* WHAT TO PRODUCE
Using the listing below, set down each line from the line containing "Click the 昨天12:18 timestamp" through the line containing "Task: Select the", both ends included, exactly and with nothing added.

[INPUT MATERIAL Boundary: Start]

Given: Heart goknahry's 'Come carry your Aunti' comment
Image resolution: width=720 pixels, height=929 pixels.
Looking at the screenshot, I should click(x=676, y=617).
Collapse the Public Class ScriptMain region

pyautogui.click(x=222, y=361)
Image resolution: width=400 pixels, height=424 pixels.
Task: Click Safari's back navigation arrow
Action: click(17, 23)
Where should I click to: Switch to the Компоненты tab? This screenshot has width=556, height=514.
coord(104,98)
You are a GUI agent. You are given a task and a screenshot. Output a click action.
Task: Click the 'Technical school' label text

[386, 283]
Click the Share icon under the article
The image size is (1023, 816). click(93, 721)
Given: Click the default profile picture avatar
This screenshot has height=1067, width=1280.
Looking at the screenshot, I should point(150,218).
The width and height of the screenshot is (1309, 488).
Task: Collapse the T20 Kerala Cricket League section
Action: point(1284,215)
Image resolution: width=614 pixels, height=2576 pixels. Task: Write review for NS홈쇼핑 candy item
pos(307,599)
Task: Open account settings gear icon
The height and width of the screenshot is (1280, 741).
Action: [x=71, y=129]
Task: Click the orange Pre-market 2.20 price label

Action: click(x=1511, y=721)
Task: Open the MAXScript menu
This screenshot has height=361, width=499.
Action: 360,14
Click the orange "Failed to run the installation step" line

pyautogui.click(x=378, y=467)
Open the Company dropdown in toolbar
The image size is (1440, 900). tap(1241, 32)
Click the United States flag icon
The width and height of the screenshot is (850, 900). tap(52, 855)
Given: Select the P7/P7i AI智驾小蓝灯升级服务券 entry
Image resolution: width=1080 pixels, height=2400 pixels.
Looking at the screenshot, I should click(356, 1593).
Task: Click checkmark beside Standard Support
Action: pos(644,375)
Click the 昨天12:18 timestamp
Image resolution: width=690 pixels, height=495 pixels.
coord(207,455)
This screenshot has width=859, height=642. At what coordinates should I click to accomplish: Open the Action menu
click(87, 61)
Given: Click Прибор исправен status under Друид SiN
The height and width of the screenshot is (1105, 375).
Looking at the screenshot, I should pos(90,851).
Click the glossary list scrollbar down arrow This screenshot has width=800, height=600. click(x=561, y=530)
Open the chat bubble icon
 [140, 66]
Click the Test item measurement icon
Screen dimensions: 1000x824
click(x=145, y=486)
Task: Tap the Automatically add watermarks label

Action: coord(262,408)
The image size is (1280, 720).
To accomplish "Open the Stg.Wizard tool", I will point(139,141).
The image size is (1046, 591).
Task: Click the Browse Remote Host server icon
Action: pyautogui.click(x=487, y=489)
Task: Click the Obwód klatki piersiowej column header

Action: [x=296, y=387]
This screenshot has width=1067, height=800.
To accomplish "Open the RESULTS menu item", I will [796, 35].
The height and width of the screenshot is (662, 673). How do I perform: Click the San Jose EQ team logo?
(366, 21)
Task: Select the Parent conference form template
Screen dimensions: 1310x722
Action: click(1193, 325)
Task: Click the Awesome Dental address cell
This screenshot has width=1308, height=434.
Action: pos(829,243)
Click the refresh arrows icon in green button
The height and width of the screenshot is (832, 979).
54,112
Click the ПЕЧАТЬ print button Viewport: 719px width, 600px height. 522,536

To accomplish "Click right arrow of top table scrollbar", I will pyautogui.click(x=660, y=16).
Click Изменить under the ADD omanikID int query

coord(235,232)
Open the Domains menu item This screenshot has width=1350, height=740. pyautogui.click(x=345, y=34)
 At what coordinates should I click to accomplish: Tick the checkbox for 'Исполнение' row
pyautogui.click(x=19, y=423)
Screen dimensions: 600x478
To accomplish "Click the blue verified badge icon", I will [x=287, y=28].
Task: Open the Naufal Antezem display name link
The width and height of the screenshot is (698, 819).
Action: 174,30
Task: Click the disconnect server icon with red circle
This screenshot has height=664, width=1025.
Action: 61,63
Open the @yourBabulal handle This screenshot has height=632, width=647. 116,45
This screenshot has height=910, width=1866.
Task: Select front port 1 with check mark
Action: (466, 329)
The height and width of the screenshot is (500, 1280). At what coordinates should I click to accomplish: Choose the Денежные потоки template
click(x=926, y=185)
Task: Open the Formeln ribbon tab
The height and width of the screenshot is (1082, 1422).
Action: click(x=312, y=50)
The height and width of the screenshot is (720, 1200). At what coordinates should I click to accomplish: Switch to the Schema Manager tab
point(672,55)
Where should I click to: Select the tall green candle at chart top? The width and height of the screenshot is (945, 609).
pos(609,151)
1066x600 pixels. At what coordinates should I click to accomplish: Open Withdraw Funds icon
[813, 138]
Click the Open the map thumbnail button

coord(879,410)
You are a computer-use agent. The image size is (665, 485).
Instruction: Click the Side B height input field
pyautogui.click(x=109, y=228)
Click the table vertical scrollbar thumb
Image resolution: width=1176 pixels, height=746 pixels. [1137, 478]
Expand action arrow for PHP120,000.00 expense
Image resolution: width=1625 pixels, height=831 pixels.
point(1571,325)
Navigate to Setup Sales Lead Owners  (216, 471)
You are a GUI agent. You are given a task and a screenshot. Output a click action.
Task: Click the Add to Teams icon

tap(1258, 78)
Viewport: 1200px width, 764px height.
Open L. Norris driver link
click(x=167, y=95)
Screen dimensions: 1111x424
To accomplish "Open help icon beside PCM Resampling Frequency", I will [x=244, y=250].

[INPUT MATERIAL Boundary: End]

* EXERCISE RESULT
Click the 昨天12:18 timestamp
Image resolution: width=690 pixels, height=495 pixels.
coord(207,455)
This screenshot has width=859, height=642. At what coordinates should I click to accomplish: Open the Action menu
click(87, 61)
Given: Click Прибор исправен status under Друид SiN
The height and width of the screenshot is (1105, 375).
Looking at the screenshot, I should pos(90,851).
Click the glossary list scrollbar down arrow This screenshot has width=800, height=600. click(x=561, y=530)
Open the chat bubble icon
 [140, 66]
Click the Test item measurement icon
Screen dimensions: 1000x824
click(x=145, y=486)
Task: Tap the Automatically add watermarks label

Action: coord(262,408)
The image size is (1280, 720).
To accomplish "Open the Stg.Wizard tool", I will point(139,141).
The image size is (1046, 591).
Task: Click the Browse Remote Host server icon
Action: pyautogui.click(x=487, y=489)
Task: Click the Obwód klatki piersiowej column header

Action: [x=296, y=387]
This screenshot has width=1067, height=800.
To accomplish "Open the RESULTS menu item", I will [796, 35].
The height and width of the screenshot is (662, 673). How do I perform: Click the San Jose EQ team logo?
(366, 21)
Task: Select the Parent conference form template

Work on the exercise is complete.